Stored items
══════════

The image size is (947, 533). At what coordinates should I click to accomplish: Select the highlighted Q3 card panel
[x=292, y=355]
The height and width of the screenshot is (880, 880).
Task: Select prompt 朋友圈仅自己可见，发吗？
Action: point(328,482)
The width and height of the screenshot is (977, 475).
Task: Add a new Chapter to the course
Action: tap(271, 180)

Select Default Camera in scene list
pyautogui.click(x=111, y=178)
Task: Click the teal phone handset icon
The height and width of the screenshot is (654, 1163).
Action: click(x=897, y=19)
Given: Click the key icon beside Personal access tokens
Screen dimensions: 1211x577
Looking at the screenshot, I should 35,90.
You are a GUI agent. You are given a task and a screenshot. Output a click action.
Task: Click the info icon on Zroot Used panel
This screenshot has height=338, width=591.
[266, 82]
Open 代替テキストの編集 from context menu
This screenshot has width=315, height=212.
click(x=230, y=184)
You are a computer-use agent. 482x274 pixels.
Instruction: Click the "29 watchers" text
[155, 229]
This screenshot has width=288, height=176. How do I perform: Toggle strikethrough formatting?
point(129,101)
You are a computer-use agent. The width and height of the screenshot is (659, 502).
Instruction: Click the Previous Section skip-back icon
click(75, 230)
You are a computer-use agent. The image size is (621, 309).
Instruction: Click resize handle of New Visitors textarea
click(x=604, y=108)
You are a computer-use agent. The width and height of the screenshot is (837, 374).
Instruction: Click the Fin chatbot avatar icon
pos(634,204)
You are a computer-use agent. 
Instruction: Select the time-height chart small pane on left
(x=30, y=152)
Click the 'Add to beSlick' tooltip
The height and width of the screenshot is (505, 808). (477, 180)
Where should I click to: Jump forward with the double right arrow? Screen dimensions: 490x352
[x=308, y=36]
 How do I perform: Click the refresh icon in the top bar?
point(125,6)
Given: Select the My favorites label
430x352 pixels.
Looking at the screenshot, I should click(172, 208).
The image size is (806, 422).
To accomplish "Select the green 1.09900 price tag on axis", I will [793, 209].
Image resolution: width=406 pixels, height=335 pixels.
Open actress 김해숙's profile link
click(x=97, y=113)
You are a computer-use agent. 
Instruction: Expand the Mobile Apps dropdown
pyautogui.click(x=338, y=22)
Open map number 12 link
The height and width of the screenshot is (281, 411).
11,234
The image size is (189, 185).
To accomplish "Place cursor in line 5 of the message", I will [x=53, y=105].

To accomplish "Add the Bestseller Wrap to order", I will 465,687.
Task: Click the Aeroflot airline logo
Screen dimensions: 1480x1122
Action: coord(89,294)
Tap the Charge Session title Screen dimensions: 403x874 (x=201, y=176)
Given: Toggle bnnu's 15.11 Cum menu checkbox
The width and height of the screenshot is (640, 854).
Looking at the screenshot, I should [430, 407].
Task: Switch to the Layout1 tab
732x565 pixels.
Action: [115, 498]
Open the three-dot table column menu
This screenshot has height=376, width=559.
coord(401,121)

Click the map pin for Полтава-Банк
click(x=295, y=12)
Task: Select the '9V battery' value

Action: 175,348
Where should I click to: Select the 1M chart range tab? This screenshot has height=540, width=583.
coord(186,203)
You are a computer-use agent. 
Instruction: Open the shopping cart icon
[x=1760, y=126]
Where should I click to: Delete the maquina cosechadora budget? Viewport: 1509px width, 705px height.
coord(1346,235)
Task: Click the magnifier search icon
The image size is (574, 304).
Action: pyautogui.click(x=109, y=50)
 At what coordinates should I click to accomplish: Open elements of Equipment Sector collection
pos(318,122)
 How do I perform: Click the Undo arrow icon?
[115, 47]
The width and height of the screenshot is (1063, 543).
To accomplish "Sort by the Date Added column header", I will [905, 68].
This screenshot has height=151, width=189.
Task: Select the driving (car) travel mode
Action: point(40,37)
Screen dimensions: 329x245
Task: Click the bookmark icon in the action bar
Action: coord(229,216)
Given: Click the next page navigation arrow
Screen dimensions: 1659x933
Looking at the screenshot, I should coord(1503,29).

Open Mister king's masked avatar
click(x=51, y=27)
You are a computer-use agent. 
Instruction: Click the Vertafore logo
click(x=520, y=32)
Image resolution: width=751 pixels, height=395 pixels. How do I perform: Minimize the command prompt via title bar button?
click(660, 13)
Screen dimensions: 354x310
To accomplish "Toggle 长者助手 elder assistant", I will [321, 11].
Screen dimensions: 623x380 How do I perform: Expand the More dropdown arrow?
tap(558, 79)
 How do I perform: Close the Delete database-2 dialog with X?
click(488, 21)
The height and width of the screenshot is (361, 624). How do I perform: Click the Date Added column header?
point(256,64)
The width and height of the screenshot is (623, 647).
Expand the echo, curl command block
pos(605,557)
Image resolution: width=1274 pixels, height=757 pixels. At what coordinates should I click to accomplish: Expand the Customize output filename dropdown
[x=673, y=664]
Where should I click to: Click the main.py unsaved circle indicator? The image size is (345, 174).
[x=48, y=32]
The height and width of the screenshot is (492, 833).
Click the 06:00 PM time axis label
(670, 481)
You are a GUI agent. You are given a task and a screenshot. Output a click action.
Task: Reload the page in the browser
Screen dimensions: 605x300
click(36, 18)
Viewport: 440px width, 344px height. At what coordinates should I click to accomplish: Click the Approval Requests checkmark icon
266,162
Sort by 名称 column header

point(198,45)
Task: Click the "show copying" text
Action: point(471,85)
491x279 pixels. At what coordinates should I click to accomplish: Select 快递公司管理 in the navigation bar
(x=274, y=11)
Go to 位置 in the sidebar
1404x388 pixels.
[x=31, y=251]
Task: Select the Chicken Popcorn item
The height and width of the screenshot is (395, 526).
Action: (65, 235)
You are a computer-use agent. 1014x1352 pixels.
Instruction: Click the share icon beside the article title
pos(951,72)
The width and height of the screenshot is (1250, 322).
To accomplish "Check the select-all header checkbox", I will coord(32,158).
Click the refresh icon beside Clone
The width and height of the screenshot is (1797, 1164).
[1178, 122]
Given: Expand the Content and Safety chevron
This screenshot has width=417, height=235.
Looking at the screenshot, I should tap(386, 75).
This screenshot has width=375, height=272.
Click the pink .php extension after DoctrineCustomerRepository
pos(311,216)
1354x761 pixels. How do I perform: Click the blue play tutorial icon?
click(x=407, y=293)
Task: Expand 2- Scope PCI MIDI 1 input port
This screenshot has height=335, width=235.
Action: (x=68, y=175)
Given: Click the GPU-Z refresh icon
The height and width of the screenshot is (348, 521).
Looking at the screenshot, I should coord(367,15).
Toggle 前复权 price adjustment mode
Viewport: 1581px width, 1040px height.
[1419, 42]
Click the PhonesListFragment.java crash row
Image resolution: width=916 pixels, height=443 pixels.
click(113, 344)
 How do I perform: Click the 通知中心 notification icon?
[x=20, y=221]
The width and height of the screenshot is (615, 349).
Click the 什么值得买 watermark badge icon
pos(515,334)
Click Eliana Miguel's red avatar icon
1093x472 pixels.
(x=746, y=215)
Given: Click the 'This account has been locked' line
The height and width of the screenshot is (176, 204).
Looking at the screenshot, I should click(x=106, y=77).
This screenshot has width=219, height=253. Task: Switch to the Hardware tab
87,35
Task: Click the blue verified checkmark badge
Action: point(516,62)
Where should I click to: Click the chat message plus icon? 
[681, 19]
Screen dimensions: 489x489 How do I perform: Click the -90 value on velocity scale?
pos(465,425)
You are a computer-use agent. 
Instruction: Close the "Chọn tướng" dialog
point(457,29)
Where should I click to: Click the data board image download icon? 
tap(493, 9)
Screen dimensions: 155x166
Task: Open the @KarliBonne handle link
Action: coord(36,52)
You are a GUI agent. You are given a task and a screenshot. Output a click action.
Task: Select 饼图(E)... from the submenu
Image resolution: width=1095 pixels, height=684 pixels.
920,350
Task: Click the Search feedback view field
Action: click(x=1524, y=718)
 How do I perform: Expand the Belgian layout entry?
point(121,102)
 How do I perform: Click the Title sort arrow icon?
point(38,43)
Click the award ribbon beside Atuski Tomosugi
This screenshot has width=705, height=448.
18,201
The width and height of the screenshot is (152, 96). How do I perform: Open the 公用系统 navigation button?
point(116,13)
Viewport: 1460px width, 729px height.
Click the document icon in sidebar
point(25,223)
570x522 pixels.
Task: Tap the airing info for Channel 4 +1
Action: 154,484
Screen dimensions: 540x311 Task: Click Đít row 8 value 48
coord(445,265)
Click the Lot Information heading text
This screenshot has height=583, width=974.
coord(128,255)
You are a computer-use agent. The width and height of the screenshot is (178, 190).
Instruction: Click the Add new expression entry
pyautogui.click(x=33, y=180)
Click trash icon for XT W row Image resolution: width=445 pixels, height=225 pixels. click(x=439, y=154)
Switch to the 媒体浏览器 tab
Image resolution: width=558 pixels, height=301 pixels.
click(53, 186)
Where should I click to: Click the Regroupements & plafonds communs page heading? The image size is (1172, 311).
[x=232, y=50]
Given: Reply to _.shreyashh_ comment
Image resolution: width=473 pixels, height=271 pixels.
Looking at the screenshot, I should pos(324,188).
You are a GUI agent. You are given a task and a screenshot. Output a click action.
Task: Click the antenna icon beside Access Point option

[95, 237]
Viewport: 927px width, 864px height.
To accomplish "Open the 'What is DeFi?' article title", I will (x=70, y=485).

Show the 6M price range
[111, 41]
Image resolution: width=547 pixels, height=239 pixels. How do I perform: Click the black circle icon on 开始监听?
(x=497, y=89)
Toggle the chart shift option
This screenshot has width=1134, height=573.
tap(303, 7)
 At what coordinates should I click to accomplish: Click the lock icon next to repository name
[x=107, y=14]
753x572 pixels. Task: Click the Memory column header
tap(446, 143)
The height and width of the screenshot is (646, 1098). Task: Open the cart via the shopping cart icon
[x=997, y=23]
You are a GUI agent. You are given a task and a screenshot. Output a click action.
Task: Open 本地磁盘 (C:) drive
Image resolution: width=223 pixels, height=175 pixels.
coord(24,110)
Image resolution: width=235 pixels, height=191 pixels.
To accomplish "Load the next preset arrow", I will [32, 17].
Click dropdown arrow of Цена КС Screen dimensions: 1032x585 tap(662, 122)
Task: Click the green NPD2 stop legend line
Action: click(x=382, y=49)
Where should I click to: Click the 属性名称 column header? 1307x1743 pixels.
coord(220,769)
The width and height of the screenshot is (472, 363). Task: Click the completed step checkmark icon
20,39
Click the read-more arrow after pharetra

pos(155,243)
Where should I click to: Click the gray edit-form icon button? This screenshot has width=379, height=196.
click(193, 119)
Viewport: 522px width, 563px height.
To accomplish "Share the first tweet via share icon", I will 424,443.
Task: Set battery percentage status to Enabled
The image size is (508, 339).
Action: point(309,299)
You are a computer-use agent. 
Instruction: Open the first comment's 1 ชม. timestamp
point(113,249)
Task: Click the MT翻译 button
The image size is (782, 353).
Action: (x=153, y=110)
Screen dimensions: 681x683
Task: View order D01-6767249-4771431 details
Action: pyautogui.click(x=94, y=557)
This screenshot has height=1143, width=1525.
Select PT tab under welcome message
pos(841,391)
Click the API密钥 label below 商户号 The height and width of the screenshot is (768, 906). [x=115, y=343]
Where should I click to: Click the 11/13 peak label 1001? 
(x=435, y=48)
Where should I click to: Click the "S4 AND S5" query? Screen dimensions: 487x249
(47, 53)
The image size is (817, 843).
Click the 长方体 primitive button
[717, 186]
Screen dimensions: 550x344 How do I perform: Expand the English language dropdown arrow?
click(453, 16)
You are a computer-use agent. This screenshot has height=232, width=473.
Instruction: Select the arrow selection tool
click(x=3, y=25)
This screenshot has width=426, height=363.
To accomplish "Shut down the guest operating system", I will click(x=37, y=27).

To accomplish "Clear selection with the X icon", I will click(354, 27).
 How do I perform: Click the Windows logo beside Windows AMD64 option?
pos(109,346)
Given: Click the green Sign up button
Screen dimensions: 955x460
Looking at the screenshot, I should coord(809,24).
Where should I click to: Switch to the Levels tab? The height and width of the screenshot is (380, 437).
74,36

══════════

In the records above, find each line with the word "checkbox" and copy it.

= Answer box =
Given: Toggle bnnu's 15.11 Cum menu checkbox
To accomplish "Check the select-all header checkbox", I will coord(32,158).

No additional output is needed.